What contributes much to the ‘dullness’ of English society, is the haughty aversion which Englishmen (note well that I mean in their own country, for ‘abroad’ they are ready enough to make advances) show to addressing an unknown person; if he should venture to address them, they receive it with the air of an insult. They sometimes laugh at themselves for this singular incivility, but no one makes the least attempt to act differently when an opportunity offers.
There is a story that a lady saw a man fall into the water, and earnestly entreated the dandy who accompanied her, and who was a notoriously good swimmer, to save his life. Her friend raised his ‘lorgnette’ with the phlegm indispensable to a man of fashion, looked earnestly at the drowning man, whose head rose for the last time, and calmly replied, “It’s impossible, Madam, I never was introduced to that gentleman.”
I made the acquaintance of a man of very different manners this evening; the Persian Chargé d’Affaires, an Asiatic of very pleasant address, and whose splendid costume and black beard were only deformed, in my eyes, by the Persian peaked cap of black sheepskin. He speaks very good English, and made very acute observations on European society.

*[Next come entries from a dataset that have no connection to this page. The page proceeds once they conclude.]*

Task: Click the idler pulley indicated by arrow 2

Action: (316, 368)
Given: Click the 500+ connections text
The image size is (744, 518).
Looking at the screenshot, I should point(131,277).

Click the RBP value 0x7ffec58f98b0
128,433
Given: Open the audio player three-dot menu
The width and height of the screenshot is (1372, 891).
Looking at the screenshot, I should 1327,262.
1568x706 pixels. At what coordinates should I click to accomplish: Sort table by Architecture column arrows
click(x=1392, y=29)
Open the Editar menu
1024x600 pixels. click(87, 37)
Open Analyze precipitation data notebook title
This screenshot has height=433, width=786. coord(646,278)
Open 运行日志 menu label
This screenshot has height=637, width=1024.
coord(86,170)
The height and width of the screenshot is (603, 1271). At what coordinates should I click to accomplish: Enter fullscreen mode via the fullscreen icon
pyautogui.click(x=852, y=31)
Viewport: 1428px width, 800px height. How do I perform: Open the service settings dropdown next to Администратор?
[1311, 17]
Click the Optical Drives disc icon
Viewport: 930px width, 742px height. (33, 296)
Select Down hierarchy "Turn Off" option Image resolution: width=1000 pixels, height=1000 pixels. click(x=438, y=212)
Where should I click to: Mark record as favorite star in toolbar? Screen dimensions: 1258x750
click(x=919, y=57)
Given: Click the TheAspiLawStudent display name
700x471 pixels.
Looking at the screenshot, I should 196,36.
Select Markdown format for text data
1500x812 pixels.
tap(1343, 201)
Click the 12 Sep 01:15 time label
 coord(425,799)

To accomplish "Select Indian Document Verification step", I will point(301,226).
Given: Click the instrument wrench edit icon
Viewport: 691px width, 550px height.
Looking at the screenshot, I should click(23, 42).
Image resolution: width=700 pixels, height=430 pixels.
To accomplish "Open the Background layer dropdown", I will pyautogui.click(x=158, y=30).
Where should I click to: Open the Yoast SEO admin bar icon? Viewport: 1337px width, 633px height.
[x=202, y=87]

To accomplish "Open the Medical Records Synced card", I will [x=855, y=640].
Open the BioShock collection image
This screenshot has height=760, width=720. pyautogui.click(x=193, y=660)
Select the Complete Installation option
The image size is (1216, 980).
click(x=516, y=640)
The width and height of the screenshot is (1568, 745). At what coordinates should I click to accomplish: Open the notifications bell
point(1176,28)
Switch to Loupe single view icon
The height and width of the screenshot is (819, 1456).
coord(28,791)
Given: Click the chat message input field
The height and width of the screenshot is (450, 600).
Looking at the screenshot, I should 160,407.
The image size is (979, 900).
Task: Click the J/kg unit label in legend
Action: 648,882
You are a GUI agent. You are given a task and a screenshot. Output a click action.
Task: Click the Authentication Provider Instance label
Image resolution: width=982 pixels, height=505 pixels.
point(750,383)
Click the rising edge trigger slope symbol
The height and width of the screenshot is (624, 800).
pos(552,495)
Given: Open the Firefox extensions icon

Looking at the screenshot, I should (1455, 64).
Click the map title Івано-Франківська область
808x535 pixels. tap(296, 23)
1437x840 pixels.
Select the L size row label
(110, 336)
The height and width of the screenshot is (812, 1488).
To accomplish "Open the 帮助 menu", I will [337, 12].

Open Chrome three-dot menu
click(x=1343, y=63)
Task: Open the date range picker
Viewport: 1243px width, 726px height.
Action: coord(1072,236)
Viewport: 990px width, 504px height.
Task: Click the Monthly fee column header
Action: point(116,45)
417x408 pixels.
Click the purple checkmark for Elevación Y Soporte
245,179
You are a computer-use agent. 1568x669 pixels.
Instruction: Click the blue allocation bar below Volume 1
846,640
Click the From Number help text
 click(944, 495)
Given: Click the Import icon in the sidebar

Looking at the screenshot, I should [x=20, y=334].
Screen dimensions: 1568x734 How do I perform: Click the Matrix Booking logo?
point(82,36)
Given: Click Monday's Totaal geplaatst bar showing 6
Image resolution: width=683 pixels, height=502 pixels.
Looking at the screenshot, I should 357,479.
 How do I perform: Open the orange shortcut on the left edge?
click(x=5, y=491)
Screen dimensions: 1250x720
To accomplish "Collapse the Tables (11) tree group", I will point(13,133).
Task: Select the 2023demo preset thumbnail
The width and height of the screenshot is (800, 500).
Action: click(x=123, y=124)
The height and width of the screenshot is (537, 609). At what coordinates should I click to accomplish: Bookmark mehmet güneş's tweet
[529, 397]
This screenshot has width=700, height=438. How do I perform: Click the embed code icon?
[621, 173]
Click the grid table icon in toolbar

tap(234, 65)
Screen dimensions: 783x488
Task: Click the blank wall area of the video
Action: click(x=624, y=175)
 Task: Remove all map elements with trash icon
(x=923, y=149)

Among other things he said, that though in many respects we were much further advanced than they, yet that all their views of existence were of a firmer and more composed character; that every man reconciled himself to his lot; whereas he remarked here an incessant fermentation, an everlasting discontent, both of masses and of individuals; nay, he confessed that he felt himself infected by it, and should have great trouble, on his return to Persia, to fall back into that old happy track, in which a man who is unfortunate consoles himself, exclaiming, “Whose dog am I then, to want to be happy?”